Il riferimento ai Fenici fa supporre che nella
battaglia furono impegnate anche navi cartaginesi, alleati degli
Etruschi contro i Greci. Occorre infatti considerare, per meglio
comprendere i giochi delle alleanze, quale fosse lo scacchiere
internazionale nel Mediterraneo del V secolo a.C.
Nella infinita contesa tra Greci e Persiani
questi ultimi potevano contare sull’alleanza con i cartaginesi che
vedevano nella potenza marinara dei Greci, e nella loro espansione
con le colonie italiche, una seria minaccia ai loro traffici
marittimi. Gli interessi commerciali degli Etruschi erano ancor più
minacciati dall’espansionismo greco in Italia meridionale e non è
escluso che anch’essi parteciparono al progetto di guerra che vide
Persiani e Cartaginesi alleati contro l’Ellade.
Si trattò di una gigantesca combinazione
politica che, con una manovra a tenaglia, prevedeva due attacchi
contemporanei, uno a Oriente e l’altro a Occidente. Così, nel 480
a.C. Serse, figlio e successore dell’imperatore persiano Dario,
invase la Grecia col suo esercito appoggiato da una possente flotta.

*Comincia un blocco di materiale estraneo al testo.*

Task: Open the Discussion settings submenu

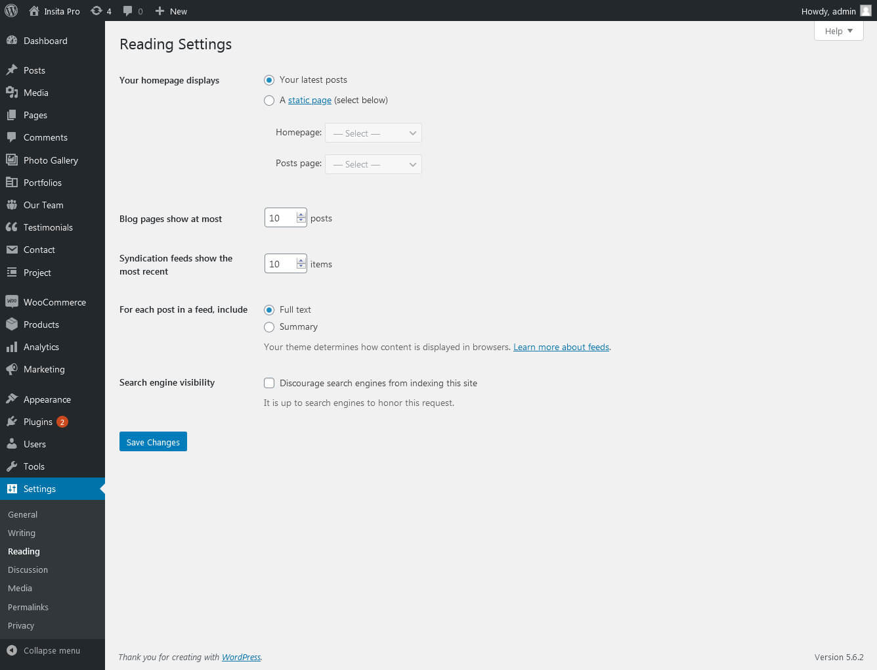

Amilcare, a capo di una gigantesca armata di trecentomila
cartaginesi invase la Sicilia e puntò verso Imera, avamposto
Occidentale dei Greci nell’isola. Ma gli eventi incredibilmente
precipitarono: A Salamina la flotta persiana subì una durissima
sconfitta e nello stesso giorno l’esercito di Amilcare fu sconfitto
dai Greci guidati da Terone d’Agrigento e dal suo genero Gerone di
Siracusa.
Così molti dei sogni degli alleati Cartaginesi
ed Etruschi vengono infranti, fino a perire miseramente per questi
ultimi sei anni più tardi a Cuma, nelle circostanze che abbiamo
descritto. La Campania etrusca, privata della via di terra come
quella di mare era definitivamente isolata dall’Etruria del nord e
le città costiere di Cere e Tarquinia persero grandi volumi di
traffico commerciale e ne soffrì pesantemente il prestigio e
l’economia di tutto il mondo Etrusco.